I tried to find a performance that seemed out of step for me. The only one that left me feeling less than satisfied came from Karen Morely, who portrayed Charlotte Lucas. Her Charlotte seemed to fade into the background, in compare to the other characters. I suspect that the problem had more to do with Huxley, Jerome and Muffin's screenplay than the actress' performance. But everyone else seemed to be at the top of their game. Both Ann Rutherford and Heather Angel were outrageously silly as the younger Bennet sisters. Marsha Hunt was hilarious as the Bennet family's wallflower, Mary. Bruce Lester was charming as the extroverted Charles Bingley. He also made a strong screen chemistry with Maureen O'Sullivan, who was equally charming as the eldest Bennet sibling, Jane. Frieda Inescort was both convincingly cool and sometimes rather funny as the imperious and ambitious Caroline Bingley. Edward Ashley Cooper gave what I believe to be the second best portrayal of the roguish George Wickham. He was charming, smooth and insidious. And Edmund Gwenn gave a subtle, yet witty performance as the quietly sarcastic Mr. Bennet.

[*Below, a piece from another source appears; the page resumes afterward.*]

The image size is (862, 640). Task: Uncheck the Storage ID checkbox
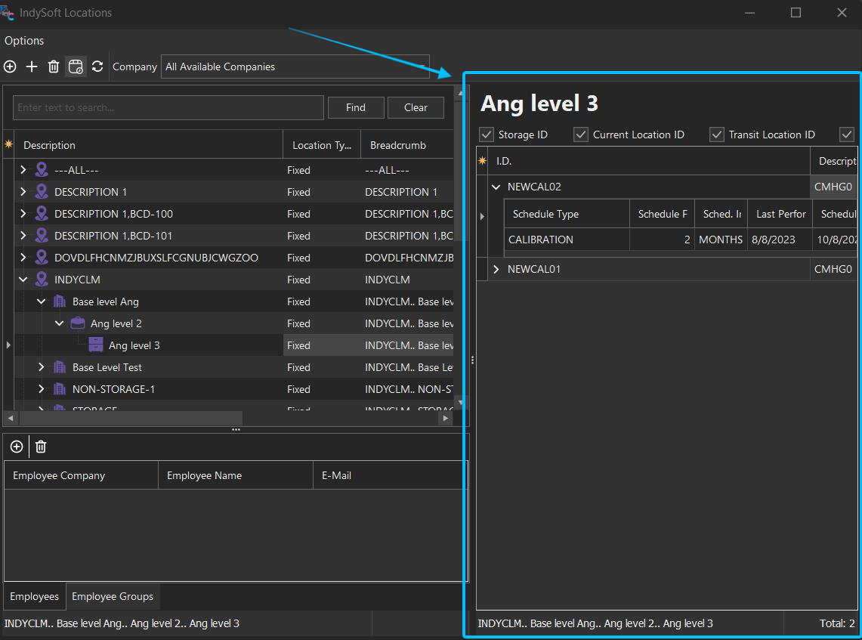coord(487,134)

However, there were five performances that really impressed me. One came from Melville Cooper, who had me laughing so hard, thanks to his hilarious portrayed the obsequious William Collins, Mr. Bennet's annoying heir presumptive for the Longbourn estate. Equally funny was the unforgettable character actress, Edna May Oliver as Mr. Darcy's overbearing aunt, Lady Catherine de Bourgh. Her role as an English aristocrat seemed so convincing that I was amazed to discover that she was an American from Massachusetts. Mary Boland gave a superb and entertaining performance as the equally overbearing and gauche Mrs. Bennet. In fact, I have to say that her portrayal of Mrs. Bennet is my absolute favorite. My God . . . that voice! She really knew how to put it to good use. Fresh from his success in 1939's "WUTHERING HEIGHTS", Laurence Olivier tackled the role of Fitzwilliam Darcy, regarded as the favorite Austen hero by many fans. Personally, I thought he did an excellent job, although his Darcy never struck me as haughty as the other interpretations I have seen. From what I have heard, he was not that fond of the picture or his role. I was also amazed that he had such a strong screen chemistry with his leading lady, considering that he thought she was wrong for the part. Olivier had this to say in his autobiography:

"I was very unhappy with the picture. It was difficult to make Darcy into anything more than an unattractive-looking prig, and darling Greer seemed to me all wrong as Elizabeth."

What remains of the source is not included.